*** Opening of Dataset extract ***
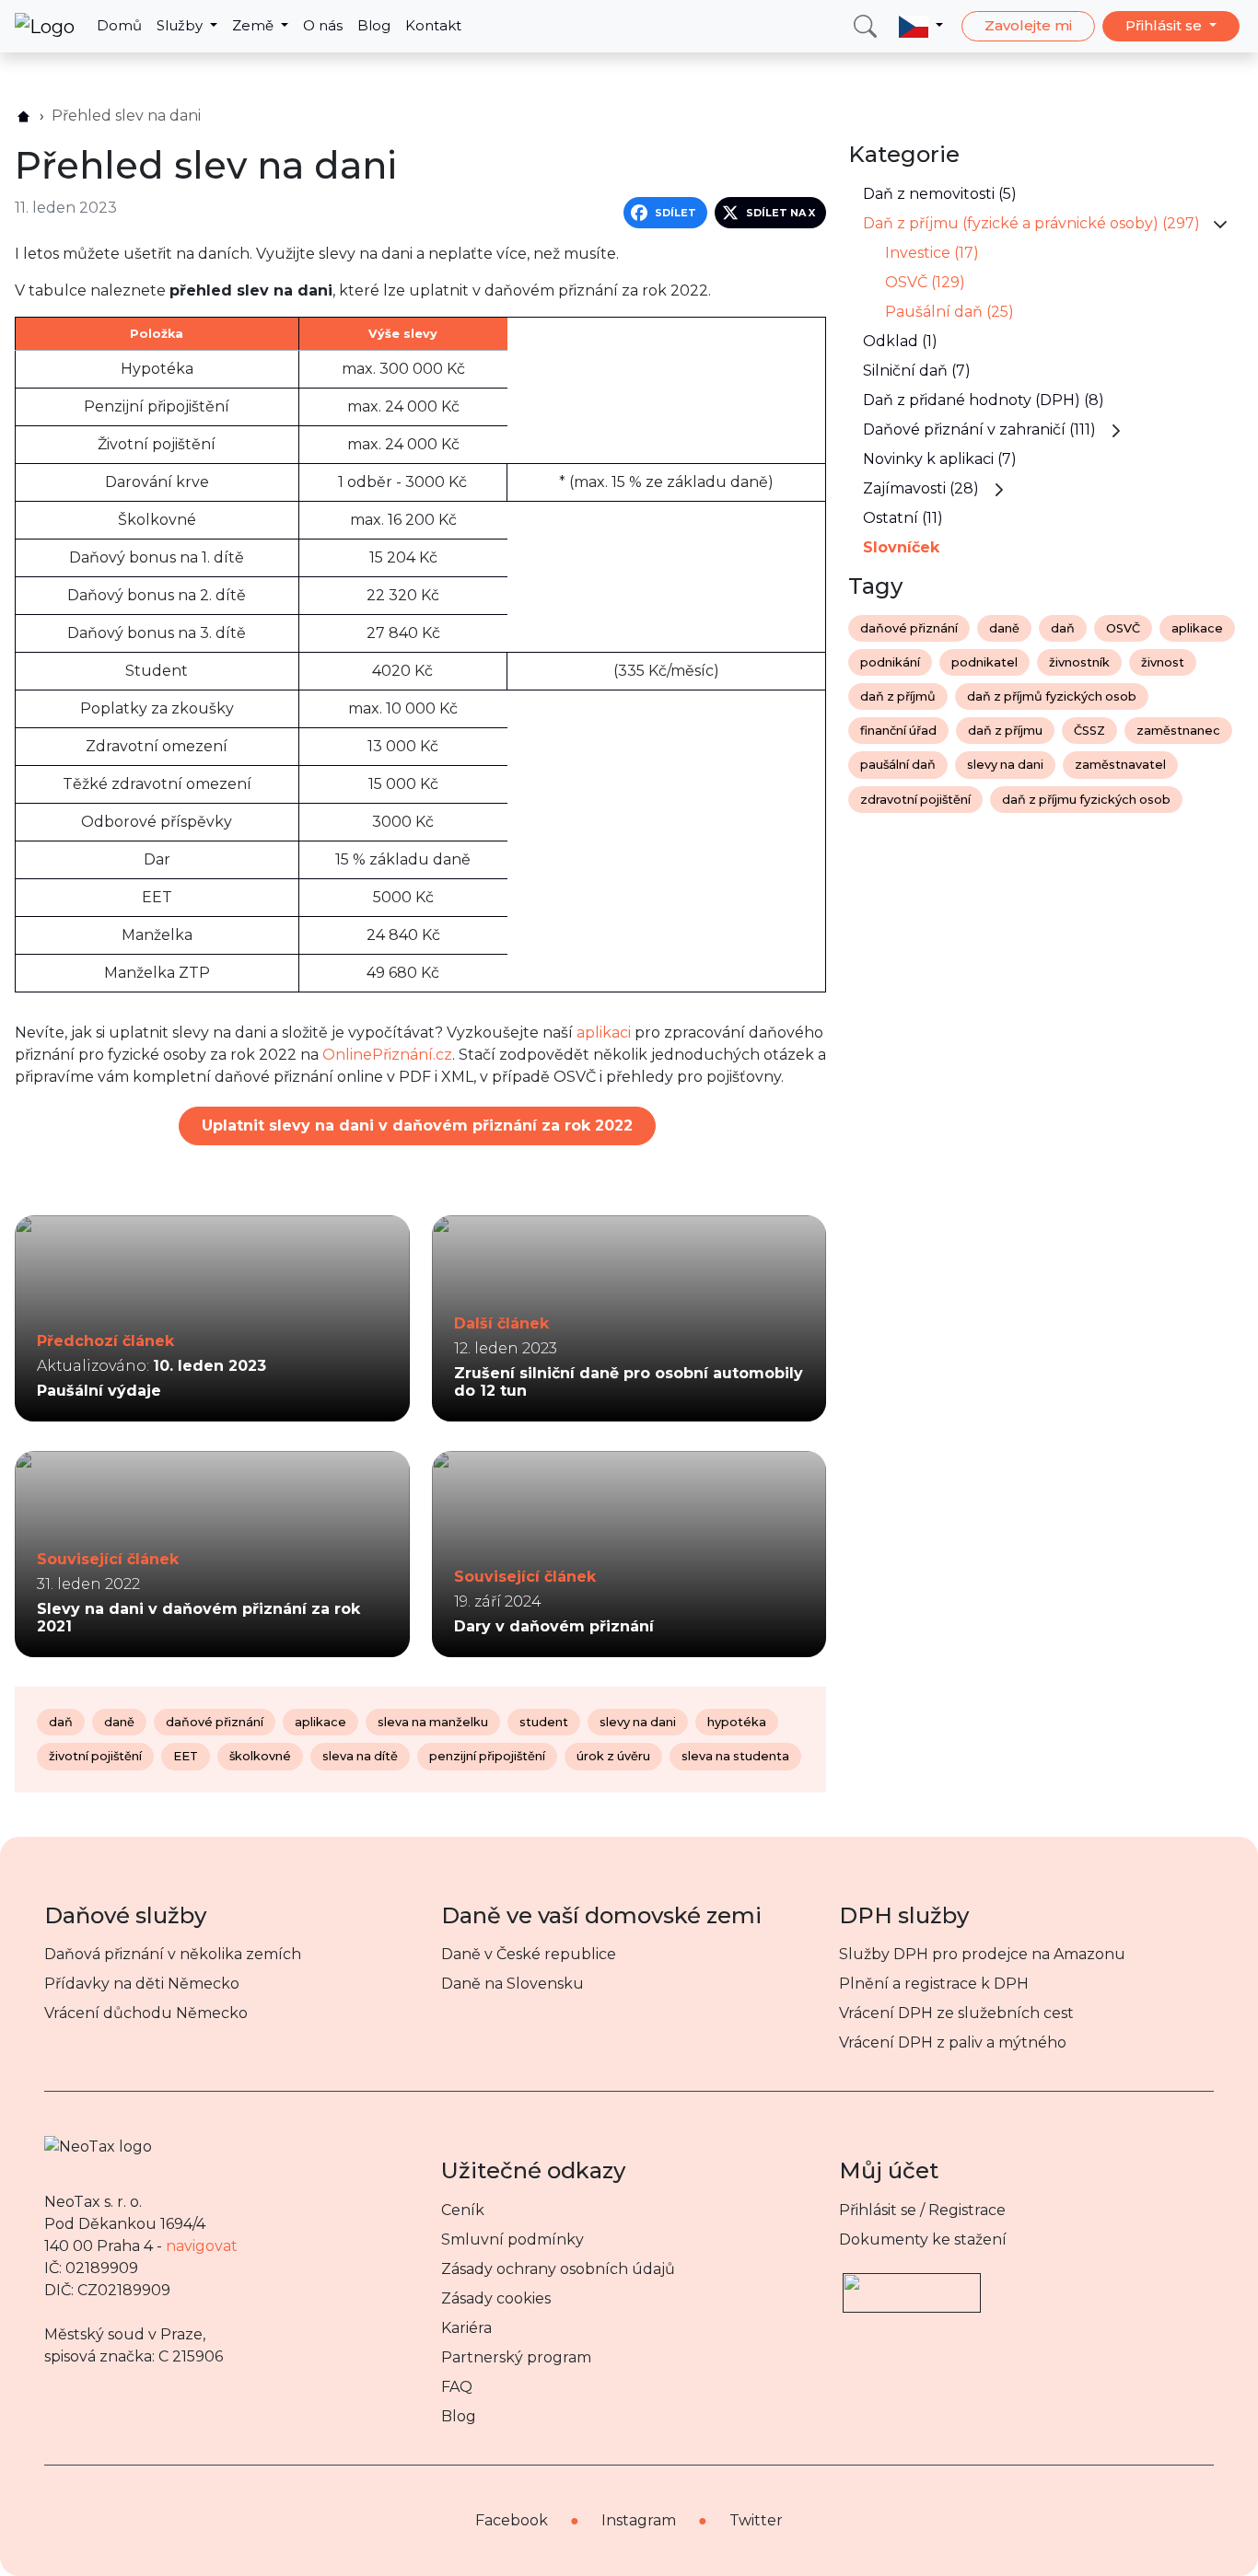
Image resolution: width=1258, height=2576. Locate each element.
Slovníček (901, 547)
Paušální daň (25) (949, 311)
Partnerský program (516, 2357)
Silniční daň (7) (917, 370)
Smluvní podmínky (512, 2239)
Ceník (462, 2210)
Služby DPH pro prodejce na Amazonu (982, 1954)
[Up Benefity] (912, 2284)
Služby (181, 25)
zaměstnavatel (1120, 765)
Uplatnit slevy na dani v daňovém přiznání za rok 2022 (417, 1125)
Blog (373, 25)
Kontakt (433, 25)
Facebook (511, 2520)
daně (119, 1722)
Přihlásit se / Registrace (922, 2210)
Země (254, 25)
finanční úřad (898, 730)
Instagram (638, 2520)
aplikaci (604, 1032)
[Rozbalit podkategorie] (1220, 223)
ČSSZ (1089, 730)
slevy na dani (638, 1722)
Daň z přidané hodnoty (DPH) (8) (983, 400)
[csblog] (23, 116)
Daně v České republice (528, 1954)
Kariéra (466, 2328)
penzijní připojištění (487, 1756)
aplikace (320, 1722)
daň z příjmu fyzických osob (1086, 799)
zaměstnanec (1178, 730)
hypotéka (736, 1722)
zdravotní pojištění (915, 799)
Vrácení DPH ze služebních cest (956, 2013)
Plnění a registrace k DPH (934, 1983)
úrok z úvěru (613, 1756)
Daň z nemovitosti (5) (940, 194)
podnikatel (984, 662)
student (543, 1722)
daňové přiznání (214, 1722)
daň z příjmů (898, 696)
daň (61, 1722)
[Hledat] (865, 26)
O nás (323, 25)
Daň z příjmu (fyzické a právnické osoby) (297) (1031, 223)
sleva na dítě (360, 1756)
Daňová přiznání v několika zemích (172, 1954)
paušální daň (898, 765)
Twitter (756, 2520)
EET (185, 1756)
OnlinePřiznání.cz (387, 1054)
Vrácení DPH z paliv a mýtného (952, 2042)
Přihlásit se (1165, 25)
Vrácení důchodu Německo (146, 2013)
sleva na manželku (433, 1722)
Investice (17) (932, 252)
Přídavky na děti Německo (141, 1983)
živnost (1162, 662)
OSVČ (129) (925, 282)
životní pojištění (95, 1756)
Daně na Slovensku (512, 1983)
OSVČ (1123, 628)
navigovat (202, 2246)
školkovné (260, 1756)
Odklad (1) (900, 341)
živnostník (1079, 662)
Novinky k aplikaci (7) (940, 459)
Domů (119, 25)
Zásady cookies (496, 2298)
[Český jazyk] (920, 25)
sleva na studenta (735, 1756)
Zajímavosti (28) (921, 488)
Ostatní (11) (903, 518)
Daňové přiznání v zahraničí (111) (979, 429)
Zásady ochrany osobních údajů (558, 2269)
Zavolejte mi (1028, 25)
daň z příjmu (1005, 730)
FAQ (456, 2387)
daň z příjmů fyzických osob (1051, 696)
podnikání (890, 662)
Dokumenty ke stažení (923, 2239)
*** Close of Dataset extract ***
**Aim of the exercise:**
If a line in the data above contains "Zásady", return that line.

**Exercise answer:**
Zásady cookies (496, 2298)
Zásady ochrany osobních údajů (558, 2269)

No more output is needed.